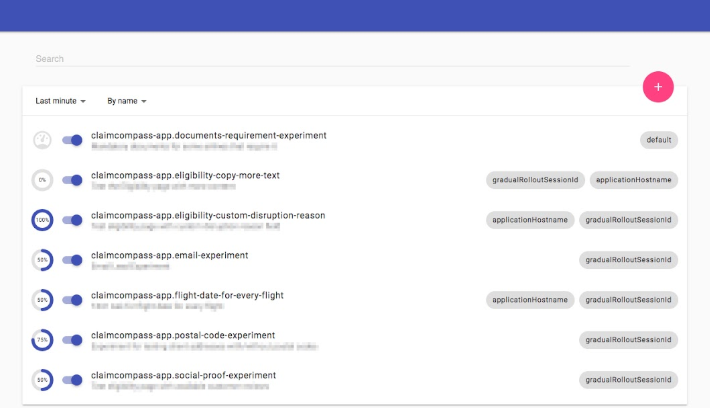Click the 75% circle beside postal-code-experiment

[42, 340]
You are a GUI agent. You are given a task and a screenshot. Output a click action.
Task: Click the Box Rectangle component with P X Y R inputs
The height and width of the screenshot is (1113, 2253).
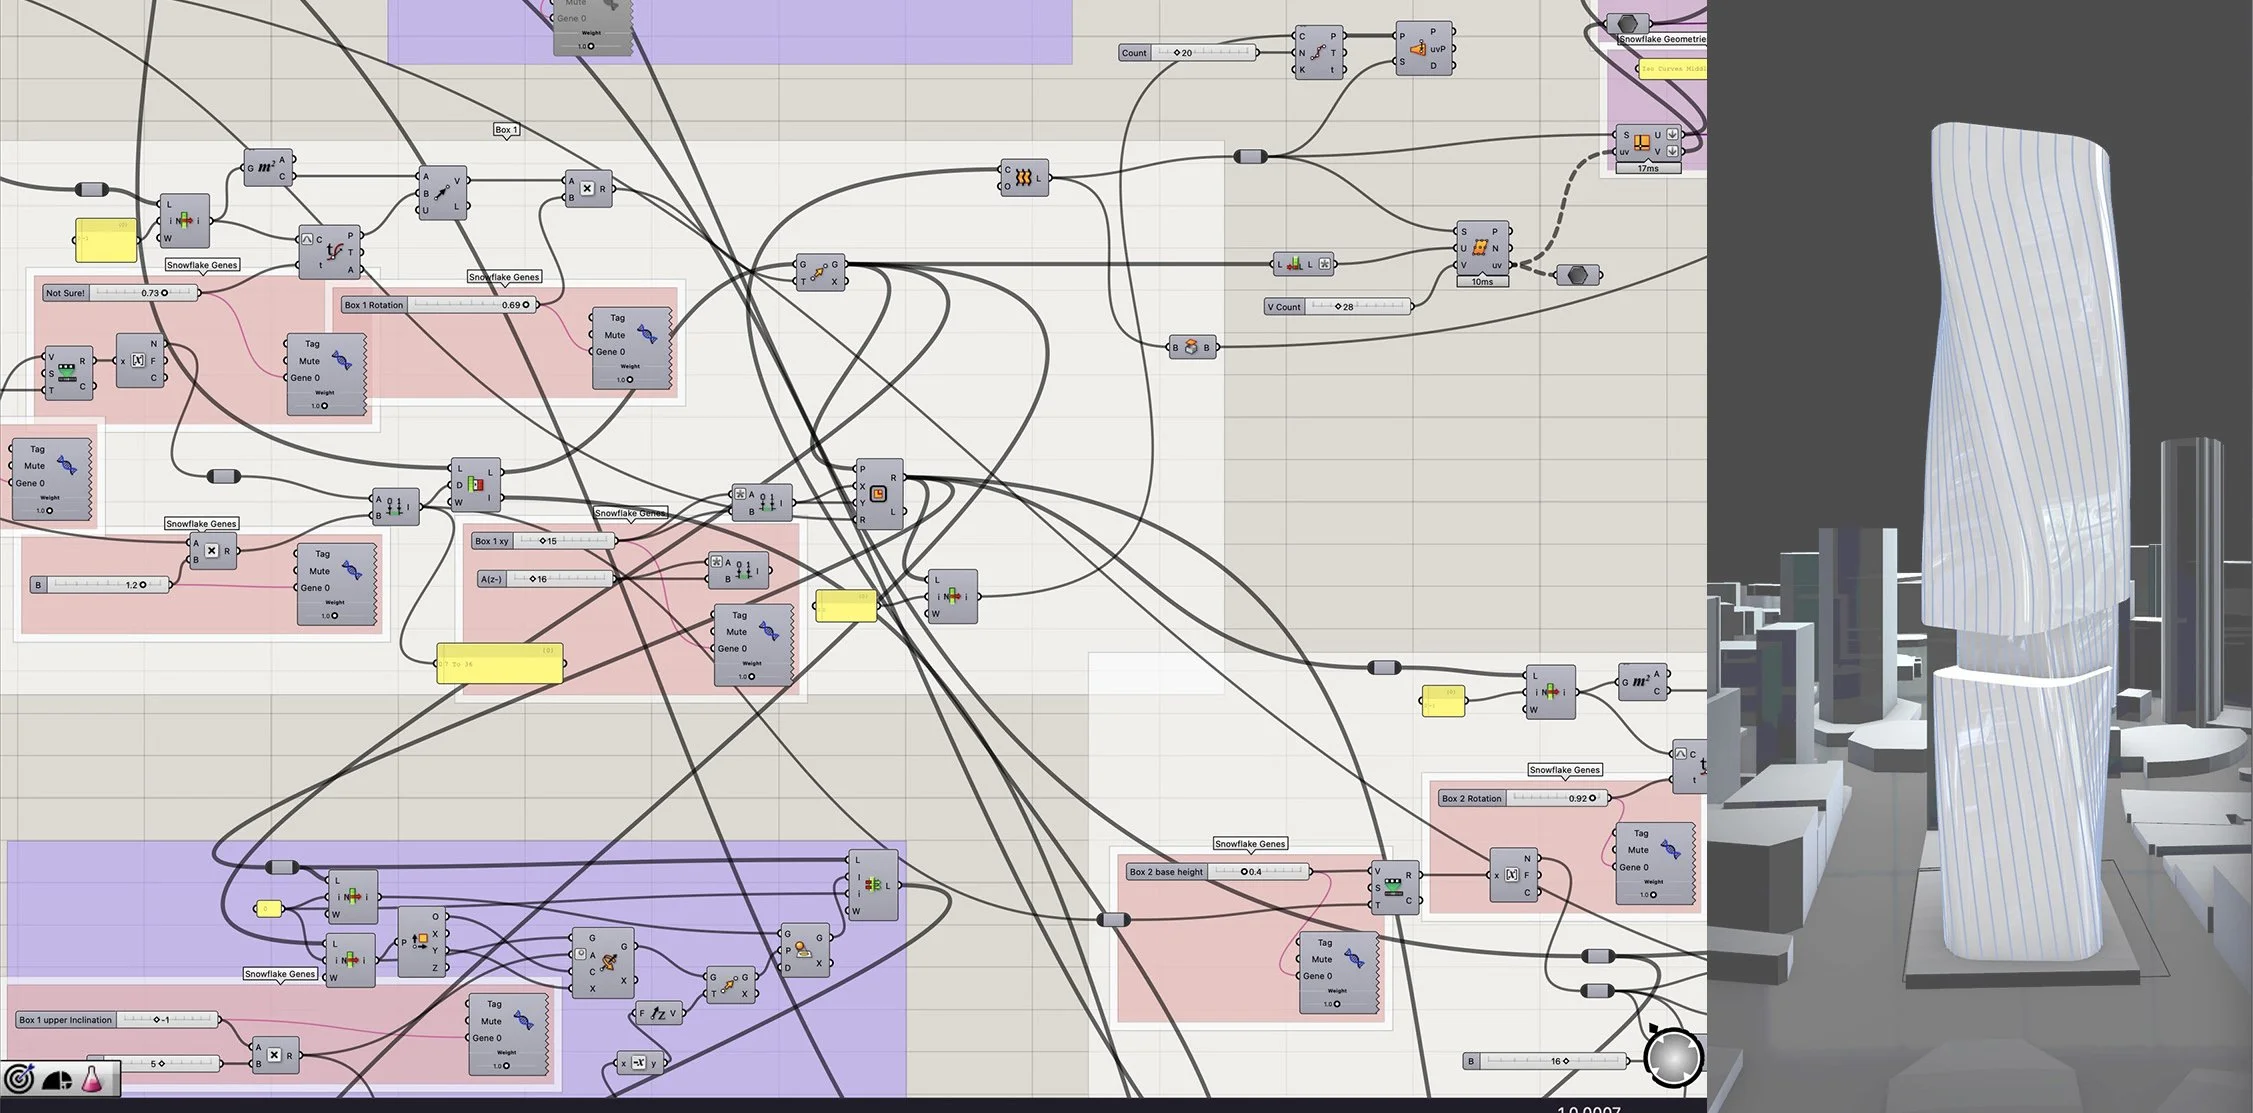(x=877, y=494)
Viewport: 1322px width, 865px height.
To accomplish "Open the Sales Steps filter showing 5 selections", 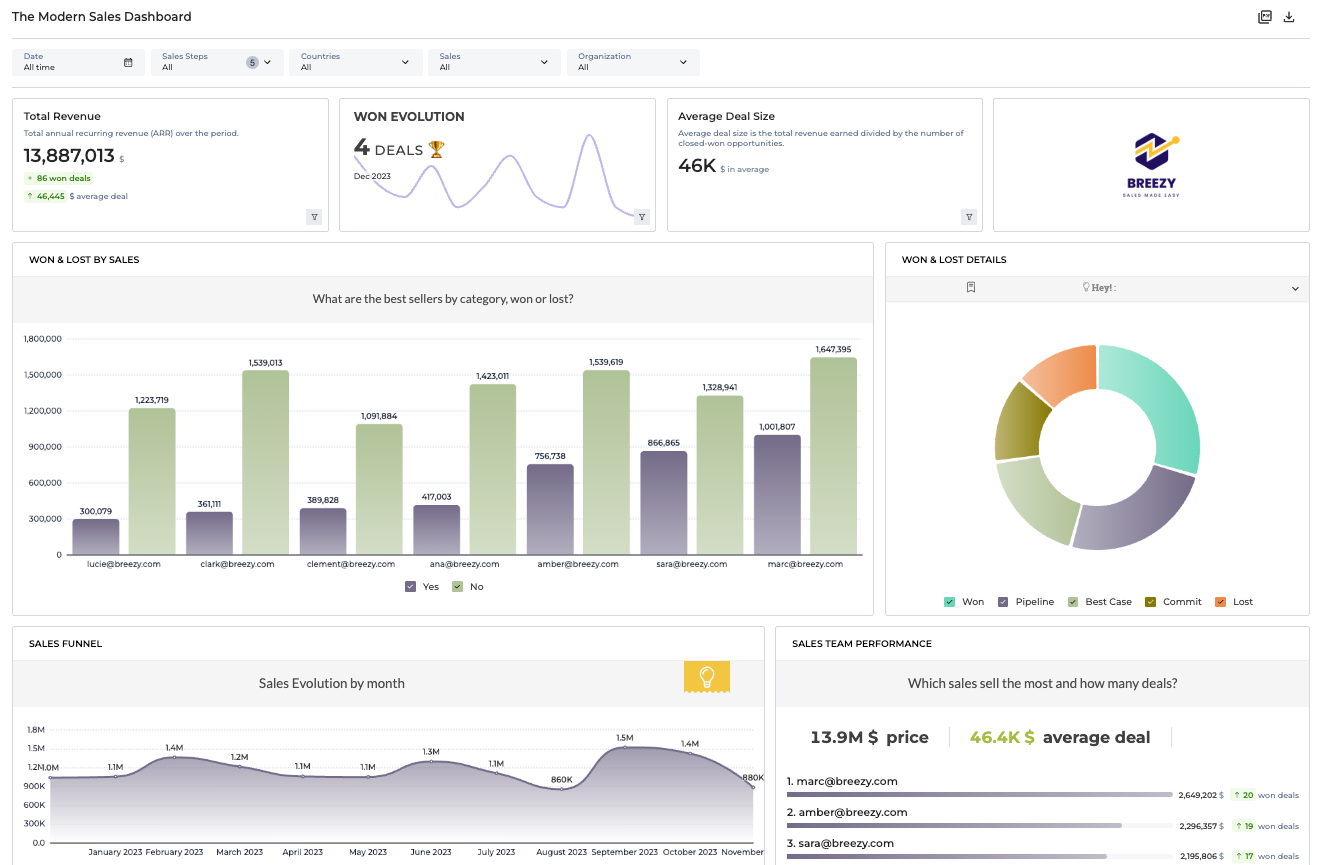I will (217, 62).
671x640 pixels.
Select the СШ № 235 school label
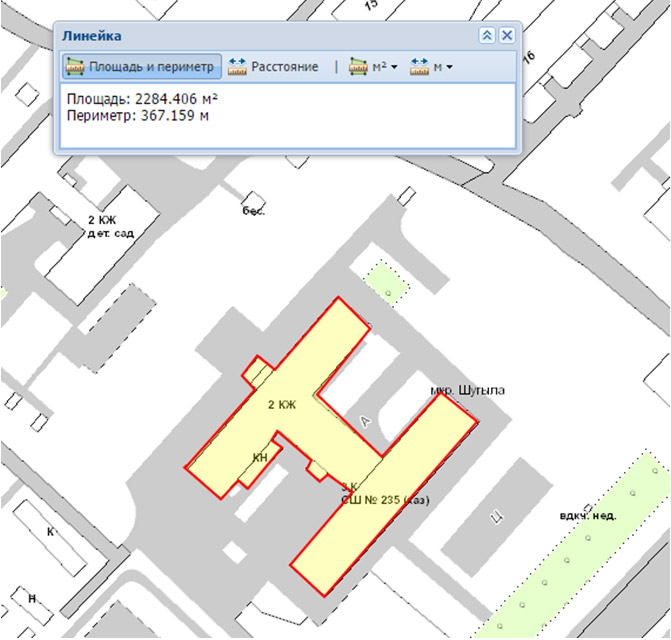point(384,499)
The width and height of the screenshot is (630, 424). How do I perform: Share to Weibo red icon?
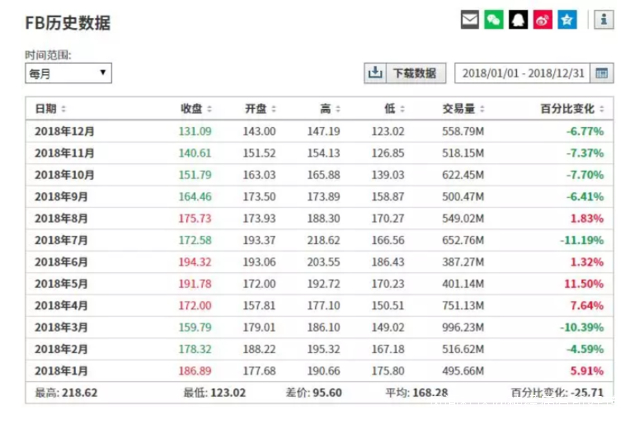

......

_Exercise description_. Could you reproduce the material word for word, starting at the line that contains "671x640 pixels." and running through the end of the material, with both ends included and the pictures left out?

_Task response_.
671x640 pixels.
Select the СШ № 235 school label
point(384,499)
The width and height of the screenshot is (630, 424). How do I perform: Share to Weibo red icon?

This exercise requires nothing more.